Cellular localization 
Cellular localization analysis showed that human c12orf71 protein is found in the cytoplasm of the cell. All of the orthologs of the protein were also localized to the cytoplasm. Immunohistochemistry with polyclonal antibody for c12orf71 localized the protein in the cytosol of the cell.

Domains 
The first 21 amino acids of the coding sequence are comprising a disordered region, followed by a domain of unknown function (DUF4640) which spans almost the whole coding sequence. Additionally, the human protein also contains a vacuolar domain, which is mammal specific and may be modulated by phosphorylation.
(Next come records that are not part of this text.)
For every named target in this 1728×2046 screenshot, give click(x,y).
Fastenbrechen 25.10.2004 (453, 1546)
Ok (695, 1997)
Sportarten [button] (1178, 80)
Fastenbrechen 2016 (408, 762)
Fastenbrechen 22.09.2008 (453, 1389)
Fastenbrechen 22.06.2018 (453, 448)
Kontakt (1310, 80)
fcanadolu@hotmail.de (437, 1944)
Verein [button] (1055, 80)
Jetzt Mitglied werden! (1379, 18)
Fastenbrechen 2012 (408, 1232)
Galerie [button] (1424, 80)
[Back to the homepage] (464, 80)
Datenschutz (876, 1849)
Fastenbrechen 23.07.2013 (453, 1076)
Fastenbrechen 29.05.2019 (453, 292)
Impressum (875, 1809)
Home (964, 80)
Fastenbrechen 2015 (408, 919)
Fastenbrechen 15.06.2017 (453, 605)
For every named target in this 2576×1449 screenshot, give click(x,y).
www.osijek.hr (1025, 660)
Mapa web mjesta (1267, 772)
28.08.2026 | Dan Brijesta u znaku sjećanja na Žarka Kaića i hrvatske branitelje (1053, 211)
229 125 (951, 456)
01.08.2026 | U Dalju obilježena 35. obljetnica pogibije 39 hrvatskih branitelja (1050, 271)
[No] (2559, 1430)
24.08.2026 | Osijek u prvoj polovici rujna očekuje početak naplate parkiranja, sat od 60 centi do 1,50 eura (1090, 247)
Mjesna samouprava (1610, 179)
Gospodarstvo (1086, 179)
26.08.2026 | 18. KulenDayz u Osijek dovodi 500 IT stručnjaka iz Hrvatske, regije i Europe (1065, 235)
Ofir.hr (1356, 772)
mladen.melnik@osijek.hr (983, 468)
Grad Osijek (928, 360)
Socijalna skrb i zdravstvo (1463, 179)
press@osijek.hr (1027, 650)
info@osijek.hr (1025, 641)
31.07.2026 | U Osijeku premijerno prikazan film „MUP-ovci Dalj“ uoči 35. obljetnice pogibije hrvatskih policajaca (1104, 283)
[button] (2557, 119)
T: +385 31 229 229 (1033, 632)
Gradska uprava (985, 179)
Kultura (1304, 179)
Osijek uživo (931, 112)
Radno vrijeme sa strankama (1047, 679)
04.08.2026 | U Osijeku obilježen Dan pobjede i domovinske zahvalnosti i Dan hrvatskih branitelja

Post-translation modifications 

c12orf71 protein has multiple predicted phosphorylation sites, which can have an impact on the protein interactions and sub-cellular localization as well as affect the protein’s stability and activity. The protein has one predicted SUMOylation and one ubiquitination predicted site, which can influence many biological functions of the protein, such as cellular response to stress and degradation, respectively. Five different Lysine acetylation sites were predicted, which can neutralize the positive charge on the Lysine, but at the same time the transfer of acetyl group can increase the expression of the protein. 2 N-glycosylation, multiple O-glycosylation and O-linked-N-acetylglucosaminylation sites were predicted, which could potentially affect the protein stability. There is a competition for Lysine-acetylation and ubiquitination at K130, suggesting that a deacetylase enzyme is acting at this site.

Interacting proteins 
There is a direct interaction between c12orf71 and AP2B1, with a moderate confidence level. Adaptor related protein complex 2 subunit beta (AP2B1) helps establish a link between clathrin and receptors in coated vesicles. c12orf71 protein has been found to be present in a protein-protein interaction (PPI) network of the Carboxypeptidase M (CPM) gene, along with nine more genes.

Structure

Homology and evolution 
Orthologs of the c12orf71 gene have been found only in mammals, in particular Theria (marsupials and placentals). No orthologs in monotremes, birds or reptiles, amphibians, fish, invertebrates, fungi, plants, bacteria, and viruses

Evolutionary history 

It has been estimated that c12orf71 gene first appeared in marsupials approximately 160 million years ago. Among the marsupial species, based on the sequence similarity, the gene has first appeared in species from the Microbotheria taxonomic group, represented by the Dromiciops Gliroides (Colocolo opossum) species. Only one isoform of the c12orf71 protein has been found in this species.

Clinical association 
There is only one disease associated with c12orf71 gene, common warts. A study of global gene methylation of common warts caused by HPV infection found that c12orf71 gene is differentially methylated in Arab male patients with common warts. In particular, c12orf71 is hypomethylated in skin infected with common warts compared to normal skin. 10 SNPs from the GWAS catalog associate c12orf71 gene with obsolete and androgenic alopecia, healing of bone mineral density and educational attainment.